← Ascendy 한국어

infra

The first question in cost optimization isn't hardware — a self-hosted AI inference war story, part 2

· Ascendy Engineering


TL;DR

Source note. The timeline’s primary source is operational memory. Even where config files remain in the model repo, the post only covers models actually served today — file present ≠ in use. That was the trap from part 1.

Background — we moved to managed, and cost leaked again

Part 1 concluded that self-hosting GPU inference has hidden break-even costs, so we retreated to managed GPU. But we moved the workload and kept the same operating style — we simply ran two GPU pods 24/7.

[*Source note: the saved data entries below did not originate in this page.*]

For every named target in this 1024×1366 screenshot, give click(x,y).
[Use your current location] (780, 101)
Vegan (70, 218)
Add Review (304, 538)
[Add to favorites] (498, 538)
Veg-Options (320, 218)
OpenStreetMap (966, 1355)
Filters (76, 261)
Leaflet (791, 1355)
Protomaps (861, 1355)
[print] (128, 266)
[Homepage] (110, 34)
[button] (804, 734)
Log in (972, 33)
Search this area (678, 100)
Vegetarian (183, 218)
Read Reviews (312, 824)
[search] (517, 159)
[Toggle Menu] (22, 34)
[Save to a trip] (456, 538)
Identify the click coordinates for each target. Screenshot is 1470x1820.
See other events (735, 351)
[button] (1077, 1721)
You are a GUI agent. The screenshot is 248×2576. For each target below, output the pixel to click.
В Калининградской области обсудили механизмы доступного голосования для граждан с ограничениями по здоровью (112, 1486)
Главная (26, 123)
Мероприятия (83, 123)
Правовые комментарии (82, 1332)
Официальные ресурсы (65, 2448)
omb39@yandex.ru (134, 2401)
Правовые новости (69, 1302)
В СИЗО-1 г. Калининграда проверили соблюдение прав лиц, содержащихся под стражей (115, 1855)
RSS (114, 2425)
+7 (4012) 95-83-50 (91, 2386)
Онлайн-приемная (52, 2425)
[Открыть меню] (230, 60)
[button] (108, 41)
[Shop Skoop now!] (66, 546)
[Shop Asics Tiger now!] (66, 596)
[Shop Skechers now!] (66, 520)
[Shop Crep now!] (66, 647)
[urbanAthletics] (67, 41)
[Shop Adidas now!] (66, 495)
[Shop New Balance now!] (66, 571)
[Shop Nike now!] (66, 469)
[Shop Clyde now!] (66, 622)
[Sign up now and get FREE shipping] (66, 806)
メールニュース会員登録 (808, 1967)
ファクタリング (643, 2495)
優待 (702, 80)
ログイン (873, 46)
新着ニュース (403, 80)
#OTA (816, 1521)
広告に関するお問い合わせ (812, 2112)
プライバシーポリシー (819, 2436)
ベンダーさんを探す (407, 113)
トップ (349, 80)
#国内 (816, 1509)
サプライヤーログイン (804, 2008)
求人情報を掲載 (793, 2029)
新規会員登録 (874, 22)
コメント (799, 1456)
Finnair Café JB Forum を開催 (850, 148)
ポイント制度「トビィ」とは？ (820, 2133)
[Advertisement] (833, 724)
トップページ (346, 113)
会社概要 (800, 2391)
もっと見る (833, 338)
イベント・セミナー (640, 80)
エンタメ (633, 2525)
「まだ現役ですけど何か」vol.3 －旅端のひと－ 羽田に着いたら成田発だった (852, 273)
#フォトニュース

At the time we didn’t know serverless GPU was an option. Pods stayed alive even during zero-traffic hours, hourly billing piled up, and the invoice was a shock. Moving to managed doesn’t make the fixed-cost problem disappear — if you don’t split the workload, it leaks on managed just the same.

The key decision — splitting workloads by latency budget

Looking for a fix, we learned about serverless GPU. And we chose the split axis to be not “hardware tier” but “how much latency this task can tolerate.” The judgment compresses to one line:

Yes · search wait

No · async

Workload

Does cold start

land on the user's

perceived path?

Always-on pod

Serverless

on-demand

Embeddings

vector search ~0 latency

Face models

free ride on spare VRAM

Image captioning

accepts cold start

Mermaid source
flowchart TD
  W[Workload] --> Q{Does cold start<br/>land on the user's<br/>perceived path?}
  Q -->|Yes · search wait| P[Always-on pod]
  Q -->|No · async| S[Serverless<br/>on-demand]
  P --> E[Embeddings<br/>vector search ~0 latency]
  P --> F[Face models<br/>free ride on spare VRAM]
  S --> C[Image captioning<br/>accepts cold start]

Three workloads split along this line:

WorkloadLatency toleranceOn the user’s perceived path?Placement
Embeddings (vector search)~0Yes (search wait)Always-on pod
Face models (detect + recognize)lowbackgroundAlways-on pod (free ride on spare VRAM, TensorRT)
Image captioningtens of seconds OKNo (async)Serverless (accepts cold start)

Embedding models and captioning models are the same family but serve different purposes — the embedding one produces vectors, resident on a pod; the captioning one generates text, on-demand on serverless.

Accepting cold start by “converting it into a cost”

Serverless cold start isn’t free — the first request is slow. But that slowness is effectively free if it doesn’t sit on the path the user perceives. Captioning is async, so its cold start sits outside the user experience.

So the judgment became not “has cold start = can’t use serverless,” but “which task’s which path does the cold start land on.” Only tasks where it lands somewhere harmless went to serverless. One-line rule:

Only tasks where cold start lands "off the user's perceived path" go serverless.
Everything else (especially the search-wait path) stays on an always-on pod.

Scale — designing for later, not just now

We’re at a low-traffic stage, so serverless’s “pay nothing when idle” benefit is largest right now. But the structure holds even as traffic grows.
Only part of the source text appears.